Why a heap of old passwords still hurts
The attack that turns a dump like this into breached accounts is credential stuffing, and it is depressingly simple. Attackers take the leaked email-and-password pairs and replay them, at machine speed, against login pages that had nothing to do with the original theft. Your corporate webmail, your VPN portal, your finance SaaS. They are betting on one human habit that no amount of policy has managed to kill: password reuse. If a member of staff used the same password for a hobbyist forum in 2021 that they still use for a work application today, that forum's breach is now your problem.
The economics favour the attacker. Automated tools can test millions of pairs across thousands of sites, rotating through residential proxies so the traffic looks like ordinary users signing in from ordinary places. Even a success rate well under one percent is worth it when the input list runs to billions. This is a volume game, and the June leak just handed the players a much bigger deck.
The session-token problem
Multi-factor authentication stops most of this. When an attacker replays a valid password, a second factor blocks the login because they cannot produce the code or approve the prompt. That is why MFA remains the single highest-value control against automated stuffing. The catch is the infostealer angle. If the original victim's machine was infected, the attacker may already hold a live session cookie, which represents an already authenticated session. Replaying that token can walk straight past the MFA check, because from the application's point of view the user has already proven who they are. Passwords are the noisy problem. Stolen sessions are the quiet one.
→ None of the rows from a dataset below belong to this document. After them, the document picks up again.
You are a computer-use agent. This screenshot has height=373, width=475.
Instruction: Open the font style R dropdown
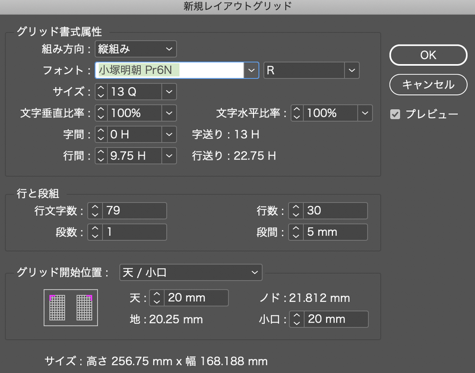(x=352, y=70)

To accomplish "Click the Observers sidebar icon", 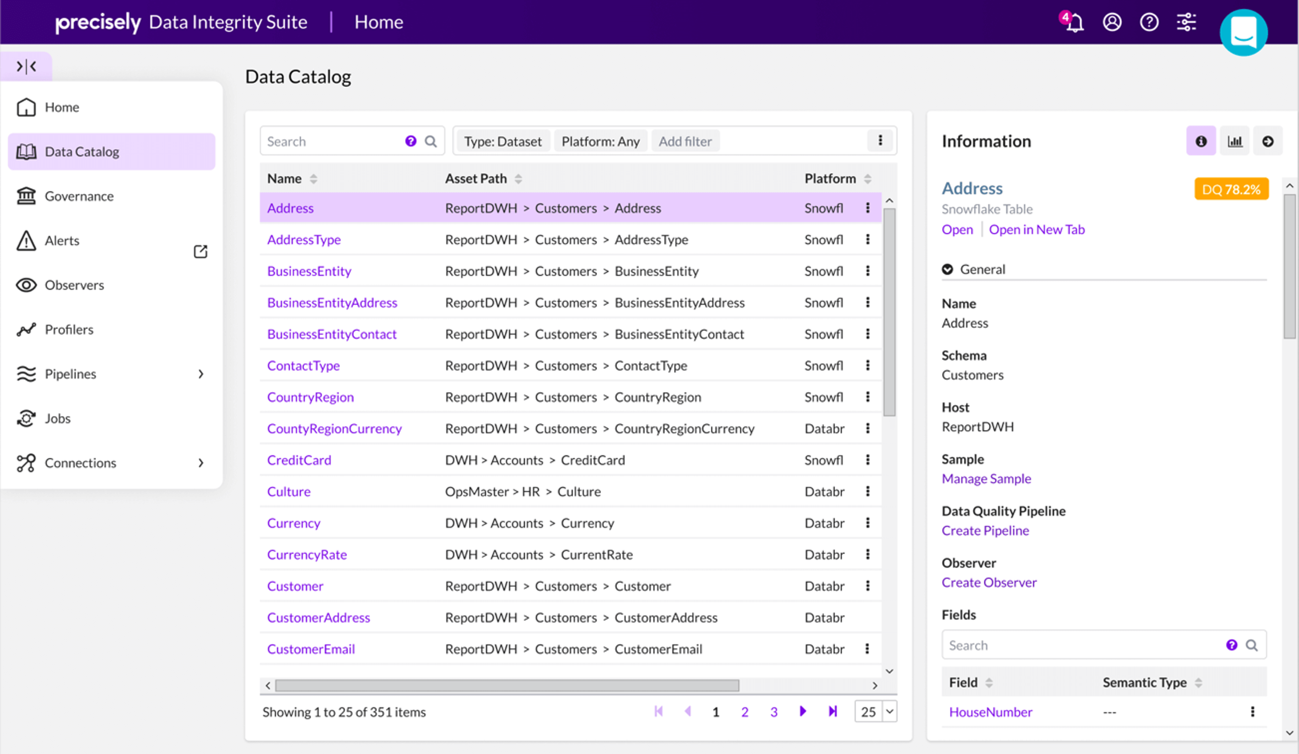I will pos(26,284).
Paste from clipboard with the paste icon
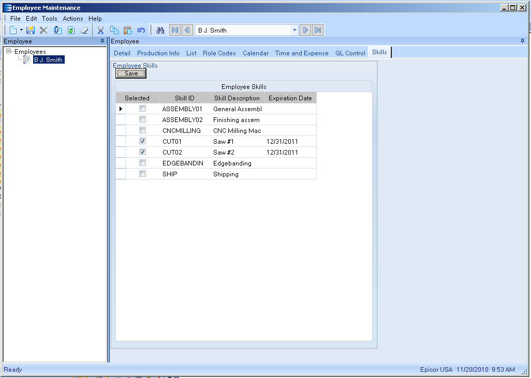Viewport: 531px width, 378px height. 127,29
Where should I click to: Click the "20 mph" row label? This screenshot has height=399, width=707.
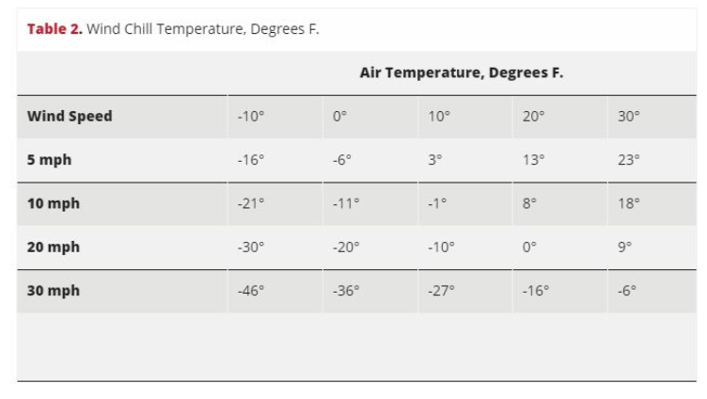53,247
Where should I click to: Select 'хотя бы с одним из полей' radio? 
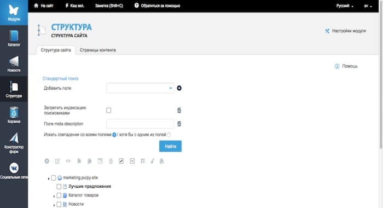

What this looks like when it lands
Picture a mid-sized firm with cloud email and single sign-on. An employee reused a password that appears in the June dump. Overnight, a stuffing bot finds the match against the company's sign-in page. Because the account had MFA, the first attempt stalls, but the attacker also holds a session token lifted from an infostealer log, so a second route in succeeds. From there it is a familiar sequence: read the mailbox quietly, learn who approves invoices, set an inbox rule to hide the replies, and wait for a payment to reroute. No malware alarm ever fires, because nothing was installed. A valid account simply started behaving in a way nobody was watching for.

Controls that actually blunt it
None of this is unbeatable. It responds well to a handful of controls that reinforce one another, so the failure of any single layer does not become a breach.
- Kill password reuse at the root. Push a password manager so every account gets a unique, long, random credential. Reuse is the fuel; remove it and stuffing lists go cold.
- Move towards phishing-resistant authentication. Passkeys and FIDO2 security keys bind the login to the device and the genuine site, so a replayed password or a proxied login page has nothing to work with.
- Check your own credentials against the leaks. Feed known-breached password lists into your identity platform and force a reset on any match. Treat a hit as an incident, not a nag.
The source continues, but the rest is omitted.